Text for analysis.
For everyone who graduated from high school before me, moving away for college and making new friends was the starting point of a new chapter in their lives and bookends the old chapter at home. 

I’ve been going to school there for a year now. I’m a second year student who never got to live on campus. 

As I took college classes and haphazardly navigated Zoom university, I  frequented the same spots I did in middle school and hung out with my high school friends.  I knew I was in a new place in my life, but none of it felt real to me. It was as if these two chapters of my life morphed together. 

I knew I was in college, the workload reminded me every single day of that. Though I never fully grasped the scope of transitions happening in my life because I began college from the same bedroom I graduated high school from.

I’ve kept up efforts to truly feel like a UC Santa Cruz student. Surprisingly, I’ve made a handful of friends through remote learning. I’m devoted to my courses and other extracurricular activities. Yet, all of these efforts kept falling short of normalcy.

In the few times that I’ve stepped foot on UCSC’s campus, a strange feeling sits in my stomach. I think, “I can’t believe I go to school here. This is my campus. I am a student here.” I feel like I have to constantly convince myself that this is where I actually go to college. This is the place I’m supposed to be calling home for the next two years.

Sometimes I would think about how my experience would have been different if not for COVID. I wouldn’t have had to make friends in my college classes through a computer screen. I wouldn’t have only met them once in person after months of knowing them. I wouldn’t have completed lectures from the dining room table. 

I should’ve had the chance to leave my dorm door open to meet my neighbors, and maybe meet my friends. 

It’s a mixed bag. I think about how lucky I was to have an extra year with all of my childhood friends, but how I felt like an important part of my life was taken from me. My older brother and our cousins talk about freshman year of college being their favorite and most exciting, and I can’t help but think I missed something that won’t come back. 

As I begin to pack up my childhood bedroom and start the next chapter it feels like life is resuming. All of my feelings have finally caught up to me. I’m excited, nervous, euphoric, and stressed all at once. Everything I thought I would feel last October, I’m feeling now.

Activity. Return the passage of the essay about starting college from home word for word, beginning at the words "I should’ve had" and stopping after the words "won’t come back.".

Extracted records.
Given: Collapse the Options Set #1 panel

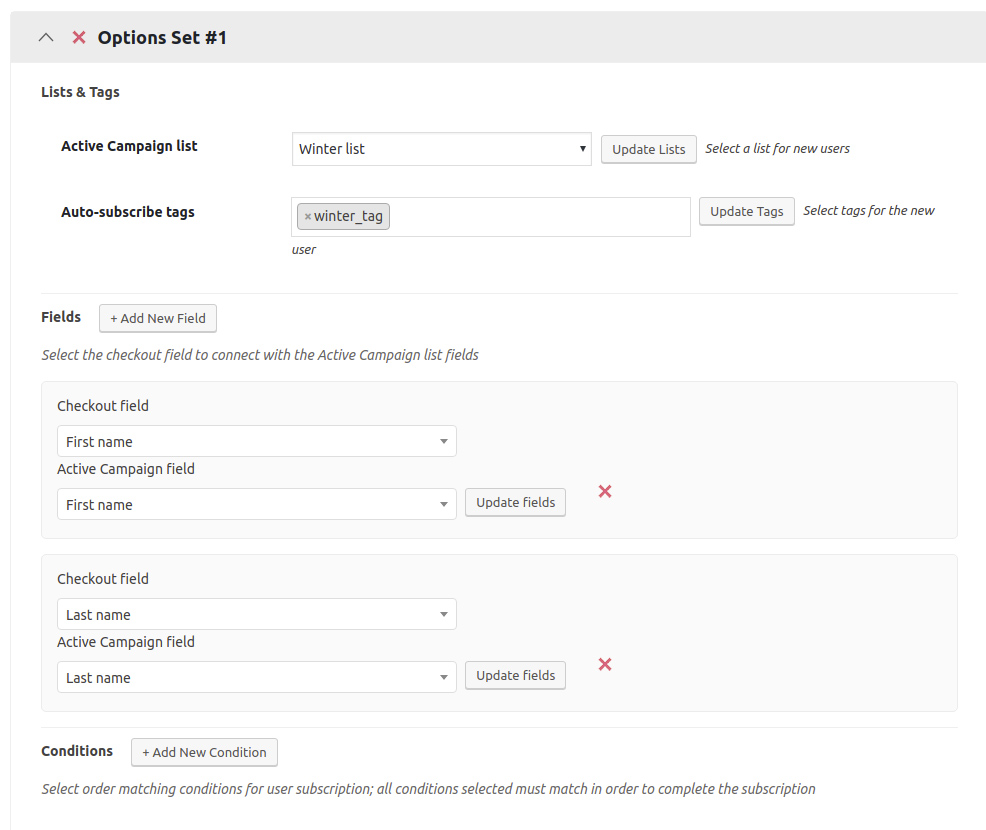Looking at the screenshot, I should (x=45, y=37).
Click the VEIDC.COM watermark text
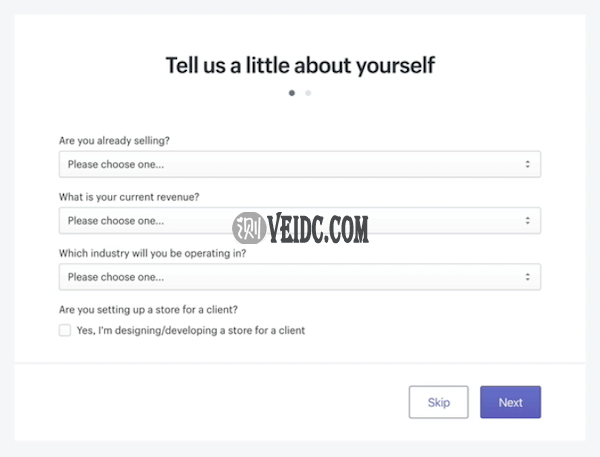600x457 pixels. pyautogui.click(x=318, y=230)
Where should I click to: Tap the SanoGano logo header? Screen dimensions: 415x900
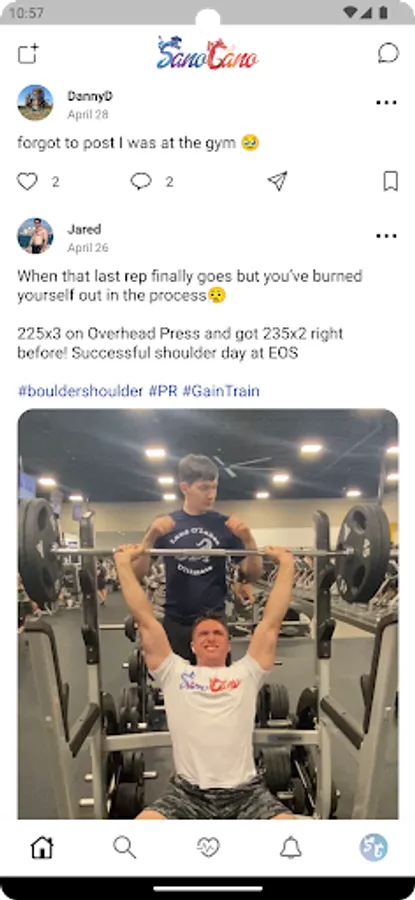(207, 53)
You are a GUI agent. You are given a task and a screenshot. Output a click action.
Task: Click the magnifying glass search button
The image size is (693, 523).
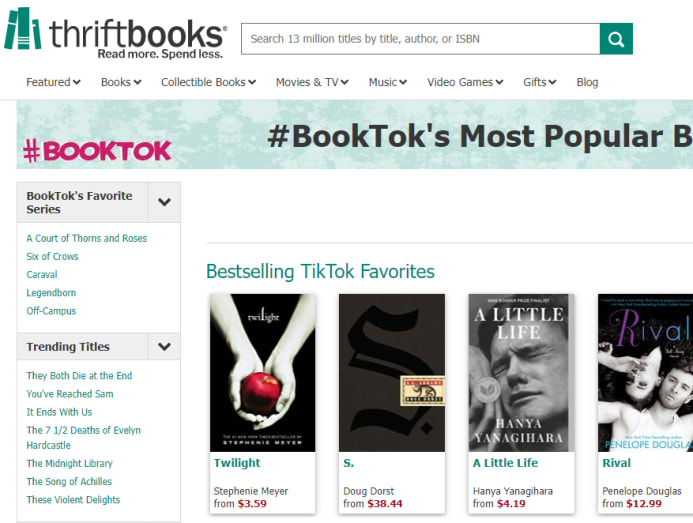click(616, 39)
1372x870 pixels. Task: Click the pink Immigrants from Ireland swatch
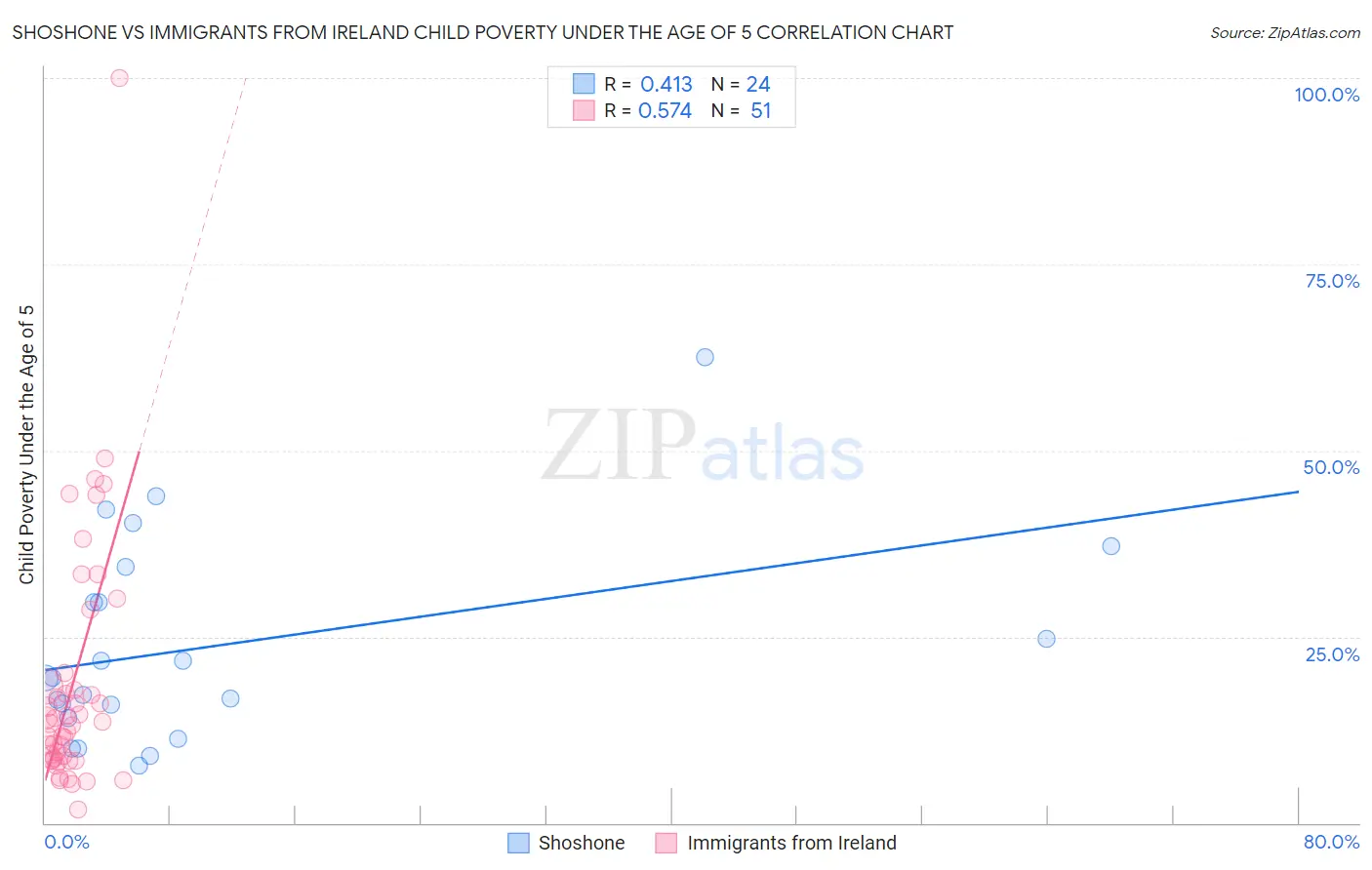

Answer box.
I should’ve had the chance to leave my dorm door open to meet my neighbors, and maybe meet my friends. 

It’s a mixed bag. I think about how lucky I was to have an extra year with all of my childhood friends, but how I felt like an important part of my life was taken from me. My older brother and our cousins talk about freshman year of college being their favorite and most exciting, and I can’t help but think I missed something that won’t come back.